SUPPLIED MATERIAL START
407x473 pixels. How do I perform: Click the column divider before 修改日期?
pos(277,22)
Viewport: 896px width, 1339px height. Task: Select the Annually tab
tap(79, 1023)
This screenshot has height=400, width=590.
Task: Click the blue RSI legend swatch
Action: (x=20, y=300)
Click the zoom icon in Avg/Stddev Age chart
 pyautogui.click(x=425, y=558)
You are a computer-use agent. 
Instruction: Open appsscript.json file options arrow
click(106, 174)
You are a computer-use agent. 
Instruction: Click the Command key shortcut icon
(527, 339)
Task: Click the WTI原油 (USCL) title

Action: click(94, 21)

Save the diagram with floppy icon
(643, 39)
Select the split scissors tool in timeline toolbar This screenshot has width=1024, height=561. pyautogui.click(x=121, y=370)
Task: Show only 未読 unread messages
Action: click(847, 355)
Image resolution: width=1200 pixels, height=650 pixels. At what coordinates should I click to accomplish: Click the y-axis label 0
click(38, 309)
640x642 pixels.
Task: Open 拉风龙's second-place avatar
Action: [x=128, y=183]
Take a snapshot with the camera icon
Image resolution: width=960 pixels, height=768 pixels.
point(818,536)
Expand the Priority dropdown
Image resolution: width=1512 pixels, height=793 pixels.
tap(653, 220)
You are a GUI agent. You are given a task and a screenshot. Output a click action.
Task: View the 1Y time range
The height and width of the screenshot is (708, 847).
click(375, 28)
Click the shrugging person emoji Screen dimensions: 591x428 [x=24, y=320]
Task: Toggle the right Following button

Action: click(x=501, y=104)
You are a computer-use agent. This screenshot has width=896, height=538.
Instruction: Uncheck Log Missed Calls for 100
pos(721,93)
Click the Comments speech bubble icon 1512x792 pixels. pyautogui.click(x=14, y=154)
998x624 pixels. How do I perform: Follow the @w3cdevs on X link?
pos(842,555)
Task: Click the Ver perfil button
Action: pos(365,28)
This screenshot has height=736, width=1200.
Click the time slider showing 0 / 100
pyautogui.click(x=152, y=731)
SUPPLIED MATERIAL END
** WORK TO COMPLETE **
Return each line of the data where the word "agent" appears.

** ANSWER FOR THIS EXERCISE **
You are a computer-use agent. 
You are a computer-use agent. 
You are a GUI agent. You are given a task and a screenshot. Output a click action.
You are a computer-use agent. This screenshot has width=896, height=538.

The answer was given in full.